The study shows that distance training is an important area of VET in the European Union because it is the chosen form of training for nearly 2, 600,000 European Union citizens per year. It is normal from of training provision for many citizens who are isolated, for those who are too distant from the institution that provides the particular course they need, for those in full-time employment and for all those who cannot meet the time-tabling of lectures, classes, training sessions, practical or workshop sessions that are characteristic of other forms of VET provision. It is the only form of provision for many prisoners, hospitalised, disabled, disadvantaged, shiftworkers and homemakers.
The study accepts the conclusions of a recent thread of the Distance Education Online Symposium listerv that, on a worldwide basis, over 60% of distance students are women.
The study breaks new ground by claiming that distance training is the normal form of training for taxpayers. It states that taxpayers pay with their taxes for the education, of the 5-25 age cohort in a society; but who pays for the education of taxpayers. For many decades that role has fallen, in the main, to distance training.

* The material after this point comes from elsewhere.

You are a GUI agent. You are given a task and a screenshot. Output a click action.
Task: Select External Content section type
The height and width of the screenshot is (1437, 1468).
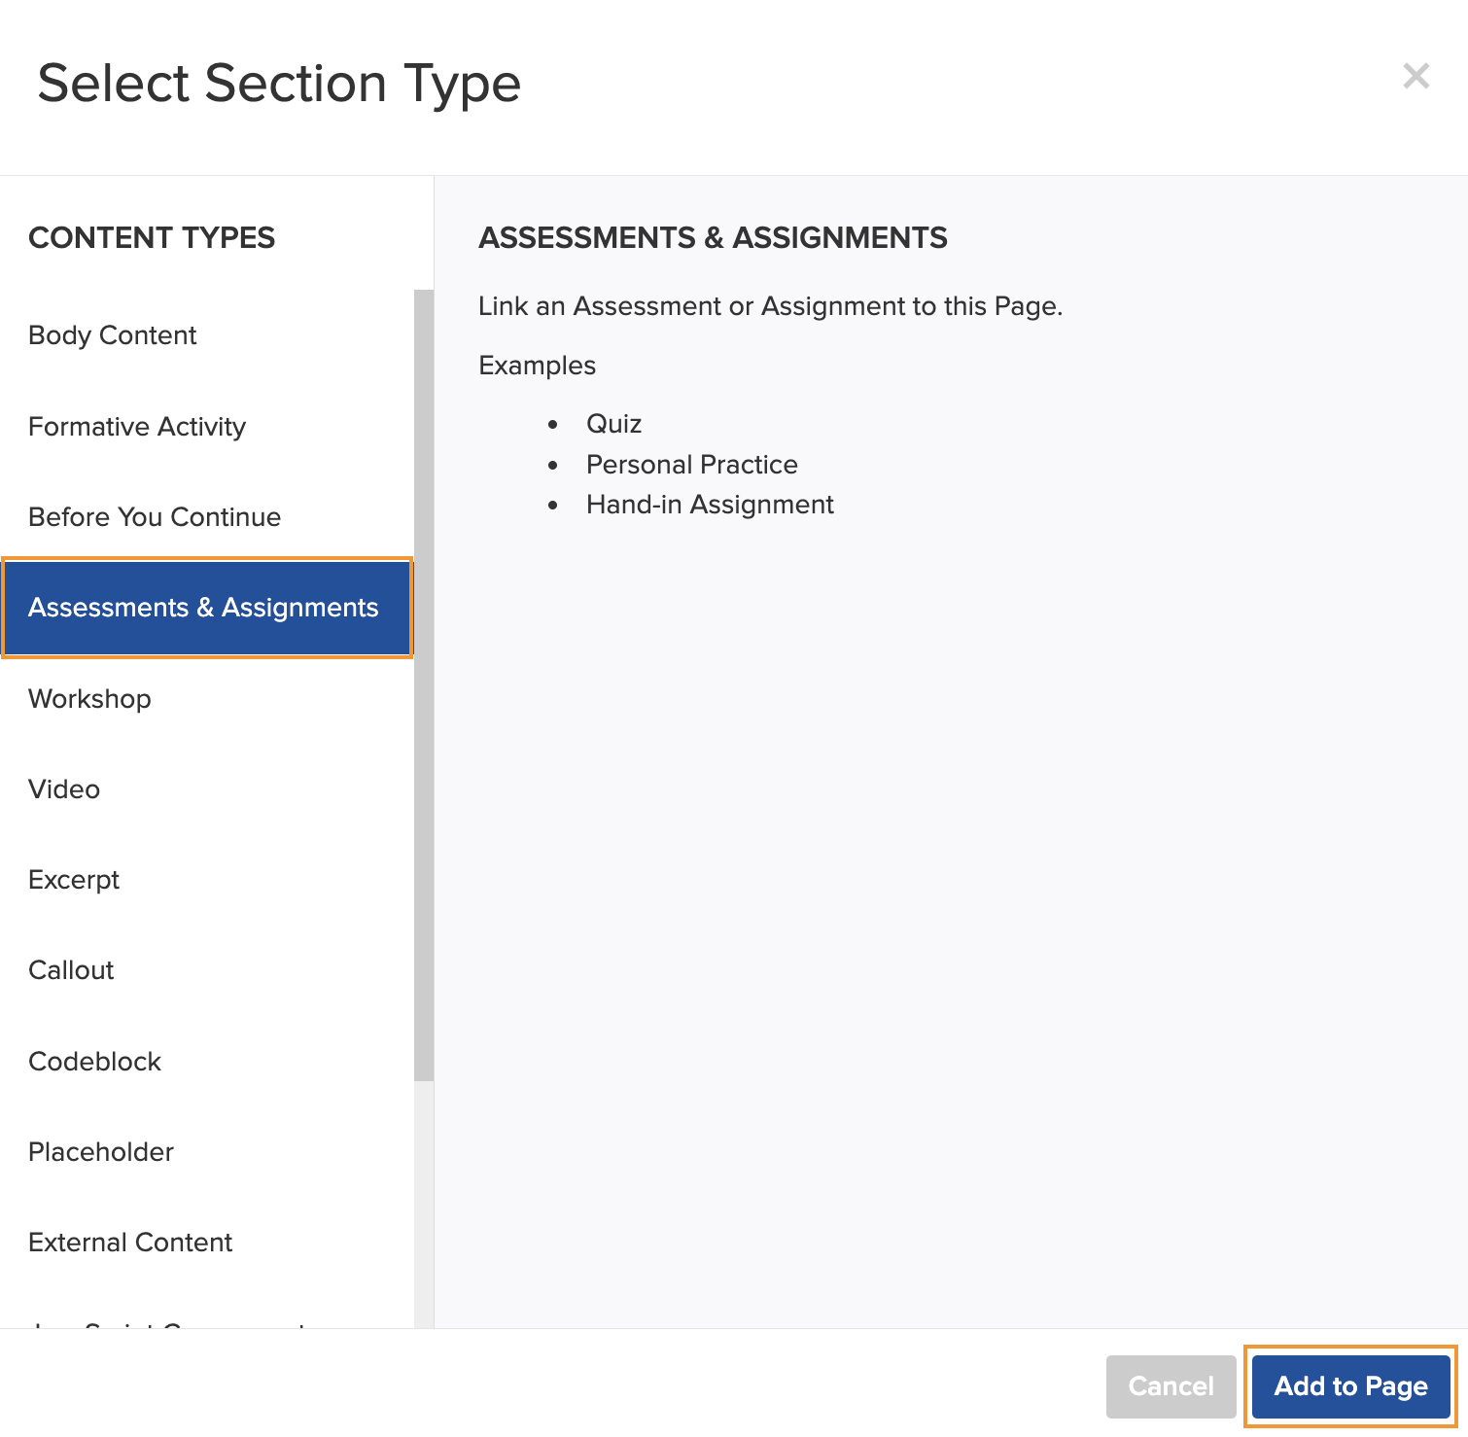130,1242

The growing literature on Vocational Education and Training in Europe already contains important volumes:
The Voctade study is timely. It comes as the four sectors of virtual and distance training in Europe, with their major annually recurring market volume, face extensive challenges as they face into the 21st century. There is evidence too, that a lack of a realisation of the global richness of virtual and distance systems and a lack of ability to harness the electronic and WWW-based distance training technologies of today, may be ceding the initiative elsewhere, in a form of VET in which the European nations were once leaders.